**** Input data ****

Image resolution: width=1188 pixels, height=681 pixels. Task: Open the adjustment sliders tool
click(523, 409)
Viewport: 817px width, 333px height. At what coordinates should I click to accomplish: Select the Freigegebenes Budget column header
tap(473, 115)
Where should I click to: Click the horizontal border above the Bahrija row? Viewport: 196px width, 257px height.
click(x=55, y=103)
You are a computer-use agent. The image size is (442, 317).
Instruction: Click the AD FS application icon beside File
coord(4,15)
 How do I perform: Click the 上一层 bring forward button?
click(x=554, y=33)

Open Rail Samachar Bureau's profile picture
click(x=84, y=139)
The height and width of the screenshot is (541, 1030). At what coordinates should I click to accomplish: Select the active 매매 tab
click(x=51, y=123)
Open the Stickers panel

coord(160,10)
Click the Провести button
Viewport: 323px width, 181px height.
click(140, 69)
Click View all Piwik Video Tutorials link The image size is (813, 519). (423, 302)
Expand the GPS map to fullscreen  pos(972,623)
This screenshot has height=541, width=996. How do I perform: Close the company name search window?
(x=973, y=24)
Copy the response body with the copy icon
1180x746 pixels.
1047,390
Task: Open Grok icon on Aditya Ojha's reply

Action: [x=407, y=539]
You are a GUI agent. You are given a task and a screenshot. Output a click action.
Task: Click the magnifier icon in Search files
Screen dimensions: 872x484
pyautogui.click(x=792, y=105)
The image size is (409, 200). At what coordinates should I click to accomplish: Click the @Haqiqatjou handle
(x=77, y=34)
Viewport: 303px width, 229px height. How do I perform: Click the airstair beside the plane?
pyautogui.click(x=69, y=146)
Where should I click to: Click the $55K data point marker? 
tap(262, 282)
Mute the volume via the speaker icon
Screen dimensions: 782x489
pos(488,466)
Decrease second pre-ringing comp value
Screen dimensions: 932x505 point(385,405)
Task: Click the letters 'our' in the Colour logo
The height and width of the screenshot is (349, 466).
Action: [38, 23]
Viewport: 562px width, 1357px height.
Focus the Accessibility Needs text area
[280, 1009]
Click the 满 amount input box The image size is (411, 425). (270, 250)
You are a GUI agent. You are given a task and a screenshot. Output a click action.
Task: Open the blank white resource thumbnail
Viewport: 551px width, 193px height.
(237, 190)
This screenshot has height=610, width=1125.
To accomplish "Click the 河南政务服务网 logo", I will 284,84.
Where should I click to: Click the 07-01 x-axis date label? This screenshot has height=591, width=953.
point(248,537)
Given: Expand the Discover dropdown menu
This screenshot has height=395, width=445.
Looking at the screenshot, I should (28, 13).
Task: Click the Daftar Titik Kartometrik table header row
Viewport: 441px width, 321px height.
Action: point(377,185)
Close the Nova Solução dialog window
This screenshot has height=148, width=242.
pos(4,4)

****

Write out, without alteration, the line that contains "Screen dimensions: 872x484" and all subsequent lines down to the end of the data above.

◆ Exercise answer ◆
Screen dimensions: 872x484
pyautogui.click(x=792, y=105)
The image size is (409, 200). At what coordinates should I click to accomplish: Click the @Haqiqatjou handle
(x=77, y=34)
Viewport: 303px width, 229px height. How do I perform: Click the airstair beside the plane?
pyautogui.click(x=69, y=146)
Where should I click to: Click the $55K data point marker? 
tap(262, 282)
Mute the volume via the speaker icon
Screen dimensions: 782x489
pos(488,466)
Decrease second pre-ringing comp value
Screen dimensions: 932x505 point(385,405)
Task: Click the letters 'our' in the Colour logo
The height and width of the screenshot is (349, 466).
Action: [38, 23]
Viewport: 562px width, 1357px height.
Focus the Accessibility Needs text area
[280, 1009]
Click the 满 amount input box The image size is (411, 425). (270, 250)
You are a GUI agent. You are given a task and a screenshot. Output a click action.
Task: Open the blank white resource thumbnail
Viewport: 551px width, 193px height.
(237, 190)
This screenshot has height=610, width=1125.
To accomplish "Click the 河南政务服务网 logo", I will 284,84.
Where should I click to: Click the 07-01 x-axis date label? This screenshot has height=591, width=953.
point(248,537)
Given: Expand the Discover dropdown menu
This screenshot has height=395, width=445.
Looking at the screenshot, I should (28, 13).
Task: Click the Daftar Titik Kartometrik table header row
Viewport: 441px width, 321px height.
Action: point(377,185)
Close the Nova Solução dialog window
This screenshot has height=148, width=242.
pos(4,4)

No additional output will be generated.